## Source extract
————

He needn't have worried. My calcium level is so high that an osteoporosis test reported my bone density is fourteen percent higher than a woman's half my age. No wonder I've never broken a bone.

Friday, September 26, 2008

The Stepford Fruit

I'm always disconcerted to see piles of pumpkins in front of the supermarket when it isn't even October yet. I don't want to buy a pumpkin too early for fear of rot, but I'm afraid to wait till later because all the good ones will be taken.

Or will they? I look more closely. All the pumpkins look good, every single one of them. There are no bad ones--none misshapen or lopsided. In fact, the pumpkins are so uniform that they have no individual character whatsoever.

I go inside the store and look over the strawberries. I've been eating a lot of them this summer, and they've all tasted good, uniformly sweet--every single one of them. Not a sourball in the bunch.

I choose a couple of potatoes to add to my shopping cart and I don't even consider adding an extra one in case one of my picks is rotten inside. I haven't seen a rotten potato in years. They just don't make them any more

What's going on here? Produce shopping is no longer the crapshoot it used to be. Are potatoes being cloned in that mysterious back room with the "employees only" sign on it? Has the genetic engineering of strawberries sneaked past Prince Charles into HEB? Have whole fields of pumpkins been dehydrated, then reconstituted in identical molds?

————

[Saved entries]
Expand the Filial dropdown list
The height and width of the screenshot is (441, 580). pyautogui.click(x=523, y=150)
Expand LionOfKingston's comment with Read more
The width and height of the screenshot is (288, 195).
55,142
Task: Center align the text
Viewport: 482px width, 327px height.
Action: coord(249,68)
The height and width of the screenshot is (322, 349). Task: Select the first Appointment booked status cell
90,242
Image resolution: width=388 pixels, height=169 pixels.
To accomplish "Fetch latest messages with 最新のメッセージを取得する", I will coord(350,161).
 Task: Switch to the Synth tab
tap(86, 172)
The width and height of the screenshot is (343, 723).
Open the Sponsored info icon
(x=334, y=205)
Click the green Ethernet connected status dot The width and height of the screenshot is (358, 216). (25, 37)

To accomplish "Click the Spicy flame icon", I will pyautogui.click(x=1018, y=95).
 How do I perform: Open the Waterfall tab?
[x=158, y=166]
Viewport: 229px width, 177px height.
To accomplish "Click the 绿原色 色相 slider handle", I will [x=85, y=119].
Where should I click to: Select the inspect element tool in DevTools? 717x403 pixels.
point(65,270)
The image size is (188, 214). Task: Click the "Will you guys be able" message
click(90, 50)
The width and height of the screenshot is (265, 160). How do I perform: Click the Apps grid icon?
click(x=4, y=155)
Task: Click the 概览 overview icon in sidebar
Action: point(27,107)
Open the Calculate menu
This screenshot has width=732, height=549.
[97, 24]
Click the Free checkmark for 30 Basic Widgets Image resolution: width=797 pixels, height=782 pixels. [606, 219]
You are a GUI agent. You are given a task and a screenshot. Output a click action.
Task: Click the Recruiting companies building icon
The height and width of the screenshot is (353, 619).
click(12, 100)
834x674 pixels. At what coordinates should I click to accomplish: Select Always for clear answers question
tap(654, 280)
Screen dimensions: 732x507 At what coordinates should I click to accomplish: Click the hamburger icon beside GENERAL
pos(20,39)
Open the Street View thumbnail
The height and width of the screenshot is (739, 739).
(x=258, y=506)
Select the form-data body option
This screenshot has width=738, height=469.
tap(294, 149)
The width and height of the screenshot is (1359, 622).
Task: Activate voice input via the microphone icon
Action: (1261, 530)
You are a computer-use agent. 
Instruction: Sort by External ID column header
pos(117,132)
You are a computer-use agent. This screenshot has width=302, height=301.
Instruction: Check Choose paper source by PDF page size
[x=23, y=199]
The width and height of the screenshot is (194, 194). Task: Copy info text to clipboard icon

————

## Aim of the task
In the blog post about uniform supermarket produce, write out the stretch from "The Stepford Fruit" through "in the bunch." again, substituting "melons" for "pumpkins".

## Exercise result
The Stepford Fruit

I'm always disconcerted to see piles of melons in front of the supermarket when it isn't even October yet. I don't want to buy a pumpkin too early for fear of rot, but I'm afraid to wait till later because all the good ones will be taken.

Or will they? I look more closely. All the melons look good, every single one of them. There are no bad ones--none misshapen or lopsided. In fact, the melons are so uniform that they have no individual character whatsoever.

I go inside the store and look over the strawberries. I've been eating a lot of them this summer, and they've all tasted good, uniformly sweet--every single one of them. Not a sourball in the bunch.